Document extract →
* * *
Dr. Miller: What happens in a level 1 trauma center? We're going to talk about that next on Scope Radio.
Announcer: Access to our experts with in-depth information about the biggest health issues facing you today. The Specialists, with Dr. Tom Miller, is on The Scope.
Dr. Miller: I'm Dr. Tom Miller and I'm here with Dr. David Rothberg. He's an orthopedic surgeon specializing in trauma surgery. He's also a professor of orthopedic surgery.
David, tell us a little bit about what it means to work in a level 1 trauma center as an orthopedic surgeon.
Dr. Rothberg: Well, we're a member of the team that takes care of patients on their worst day generally. A lot of the patients that come to a Level 1 trauma center are patients who have been in a car accident or have fallen from an extreme height or some sort of accident along these lines. And we're a member of the team along with the general surgeons and neurosurgeons that take care of all sorts of trauma. Anything you can think of, from head trauma, spine trauma, belly trauma and extremity trauma.
* * *
[Dataset excerpts]
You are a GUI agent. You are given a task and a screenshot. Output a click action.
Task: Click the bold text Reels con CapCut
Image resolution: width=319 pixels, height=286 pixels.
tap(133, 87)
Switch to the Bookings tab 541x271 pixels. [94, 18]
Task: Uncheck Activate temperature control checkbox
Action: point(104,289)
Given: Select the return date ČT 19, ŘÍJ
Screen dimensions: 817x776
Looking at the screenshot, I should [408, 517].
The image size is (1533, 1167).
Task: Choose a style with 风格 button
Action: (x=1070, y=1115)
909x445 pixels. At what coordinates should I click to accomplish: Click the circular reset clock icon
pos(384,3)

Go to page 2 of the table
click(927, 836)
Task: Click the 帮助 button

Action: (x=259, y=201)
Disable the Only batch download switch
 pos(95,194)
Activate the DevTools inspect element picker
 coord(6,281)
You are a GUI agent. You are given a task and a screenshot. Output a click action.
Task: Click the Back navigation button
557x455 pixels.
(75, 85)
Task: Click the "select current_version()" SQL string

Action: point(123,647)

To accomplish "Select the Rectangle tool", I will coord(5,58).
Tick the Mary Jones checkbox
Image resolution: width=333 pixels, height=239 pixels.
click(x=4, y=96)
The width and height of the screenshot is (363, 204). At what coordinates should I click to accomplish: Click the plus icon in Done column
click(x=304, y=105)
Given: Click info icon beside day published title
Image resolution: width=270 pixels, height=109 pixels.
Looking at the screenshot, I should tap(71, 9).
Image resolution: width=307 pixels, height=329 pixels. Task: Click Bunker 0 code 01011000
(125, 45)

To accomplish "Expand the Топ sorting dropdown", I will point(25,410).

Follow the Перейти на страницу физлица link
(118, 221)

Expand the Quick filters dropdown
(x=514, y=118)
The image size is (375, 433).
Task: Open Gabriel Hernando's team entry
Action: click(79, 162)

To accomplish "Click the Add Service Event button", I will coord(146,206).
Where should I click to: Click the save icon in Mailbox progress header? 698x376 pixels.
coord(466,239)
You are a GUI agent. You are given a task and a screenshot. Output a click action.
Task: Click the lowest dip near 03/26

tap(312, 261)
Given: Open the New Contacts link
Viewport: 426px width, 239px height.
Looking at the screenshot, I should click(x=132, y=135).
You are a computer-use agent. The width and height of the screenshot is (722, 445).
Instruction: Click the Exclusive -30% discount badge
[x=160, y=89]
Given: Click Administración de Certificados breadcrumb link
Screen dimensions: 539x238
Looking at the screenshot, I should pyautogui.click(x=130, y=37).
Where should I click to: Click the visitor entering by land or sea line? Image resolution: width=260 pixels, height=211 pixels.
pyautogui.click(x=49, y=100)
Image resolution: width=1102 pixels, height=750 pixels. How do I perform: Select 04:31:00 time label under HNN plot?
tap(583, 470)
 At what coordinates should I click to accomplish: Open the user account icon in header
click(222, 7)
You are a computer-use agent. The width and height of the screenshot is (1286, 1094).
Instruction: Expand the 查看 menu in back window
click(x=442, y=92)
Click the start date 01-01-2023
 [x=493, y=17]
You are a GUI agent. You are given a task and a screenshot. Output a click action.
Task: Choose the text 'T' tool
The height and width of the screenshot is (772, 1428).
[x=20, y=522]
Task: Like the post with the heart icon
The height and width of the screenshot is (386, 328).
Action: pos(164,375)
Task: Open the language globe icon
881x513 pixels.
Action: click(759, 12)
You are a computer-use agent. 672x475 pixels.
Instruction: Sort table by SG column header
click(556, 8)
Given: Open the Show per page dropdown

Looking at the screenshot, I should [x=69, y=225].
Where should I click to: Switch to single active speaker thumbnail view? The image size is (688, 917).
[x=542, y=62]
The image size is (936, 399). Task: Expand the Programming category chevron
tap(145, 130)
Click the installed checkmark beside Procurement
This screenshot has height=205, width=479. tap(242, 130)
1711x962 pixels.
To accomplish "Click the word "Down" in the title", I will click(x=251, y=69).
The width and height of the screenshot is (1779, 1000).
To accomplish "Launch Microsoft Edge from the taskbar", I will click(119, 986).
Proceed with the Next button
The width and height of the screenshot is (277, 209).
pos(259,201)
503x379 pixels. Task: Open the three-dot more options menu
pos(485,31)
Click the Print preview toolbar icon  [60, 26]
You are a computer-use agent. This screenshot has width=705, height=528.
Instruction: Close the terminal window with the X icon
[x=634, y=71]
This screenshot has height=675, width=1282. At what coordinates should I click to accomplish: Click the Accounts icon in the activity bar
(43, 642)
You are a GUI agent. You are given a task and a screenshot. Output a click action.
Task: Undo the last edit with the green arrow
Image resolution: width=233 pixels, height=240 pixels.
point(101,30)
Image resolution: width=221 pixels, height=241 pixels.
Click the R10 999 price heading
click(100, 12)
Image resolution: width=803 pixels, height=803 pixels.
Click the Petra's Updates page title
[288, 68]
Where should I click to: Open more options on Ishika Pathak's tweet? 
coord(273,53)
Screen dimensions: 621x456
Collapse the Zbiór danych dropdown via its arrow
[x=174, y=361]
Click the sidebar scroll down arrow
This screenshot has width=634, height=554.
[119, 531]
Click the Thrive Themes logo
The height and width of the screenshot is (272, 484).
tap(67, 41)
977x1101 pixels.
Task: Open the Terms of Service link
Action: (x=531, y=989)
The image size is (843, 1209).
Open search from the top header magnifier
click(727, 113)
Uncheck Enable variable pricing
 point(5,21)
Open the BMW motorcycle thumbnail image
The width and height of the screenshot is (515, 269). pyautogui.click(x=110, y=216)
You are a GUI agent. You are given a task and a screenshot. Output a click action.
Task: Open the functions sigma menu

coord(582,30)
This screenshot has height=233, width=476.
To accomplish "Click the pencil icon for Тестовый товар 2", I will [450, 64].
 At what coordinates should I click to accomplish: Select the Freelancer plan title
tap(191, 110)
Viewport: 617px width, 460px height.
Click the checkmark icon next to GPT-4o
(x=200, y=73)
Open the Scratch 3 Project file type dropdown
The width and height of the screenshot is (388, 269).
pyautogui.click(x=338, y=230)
* * *
Exercise requirements →
a. Does each of these statements agree with the trauma center transcript? Answer yes or no for each, quoting the words of the transcript that decide it.
(i) Dr. Rothberg is a professor of orthopedic surgery.
(ii) At a level 1 trauma center, orthopedic surgeons treat trauma patients without other surgical specialists.
(iii) The program featuring Dr. Tom Miller is called The Specialists.
b. According to the trauma center transcript, what kinds of accidents have brought many of the patients who arrive at a level 1 trauma center?
c. Carry on the trauma center transcript from the point where it stops.

Exercise answers →
a.
(i) Yes: "He's also a professor of orthopedic surgery."
(ii) No: "we're a member of the team along with the general surgeons and neurosurgeons that take care of all sorts of trauma."
(iii) Yes: "The Specialists, with Dr. Tom Miller, is on The Scope."

b. Many have been in a car accident, have fallen from an extreme height, or have had some similar accident.

c.
Dr. Miller: So these could include industrial accidents. It could include automotive accidents. Just about any type of traumatic injury that would involve, what, multiple organs or just orthopedic injuries?
Dr. Rothberg: Really multiple organs. Orthopedics tends to take a lead role, often times in the operative care of these patients. But we're a member of a huge team and what it means to be a level 1 trauma center is that we can take care of anything.
Dr. Miller: Give me some examples of the types of injuries you particularly take care of.
Dr. Rothberg: In orthopedic trauma, we take care of just about any broken bone or soft tissue injury, but our specialty has evolved around the care of pelvic and acetabular fractures and fractures into people's joints.
Dr. Miller: Do you see these types of injuries mostly in automobile accidents?
Dr. Rothberg: They can be in automobile accidents but we see them ranging from recreational activities, like rock climbing to industrial accidents like you mentioned.
Dr. Miller: Now in a patient who's being sent to a level 1 trauma center, how far away are they coming to our center from? What is our outreach or ability to take care of these patients in terms of geography and distance?
Dr. Rothberg: Well, we're fortunate to have an incredibly large geographic catchment that involves Idaho, Montana, Nevada, parts of Northern Arizona, Wyoming and occasionally people from all around the United States who may be here.
Dr. Miller: Would the patients who are injured then be sent directly to us by helicopter or fixed wing or would they come from another hospital usually?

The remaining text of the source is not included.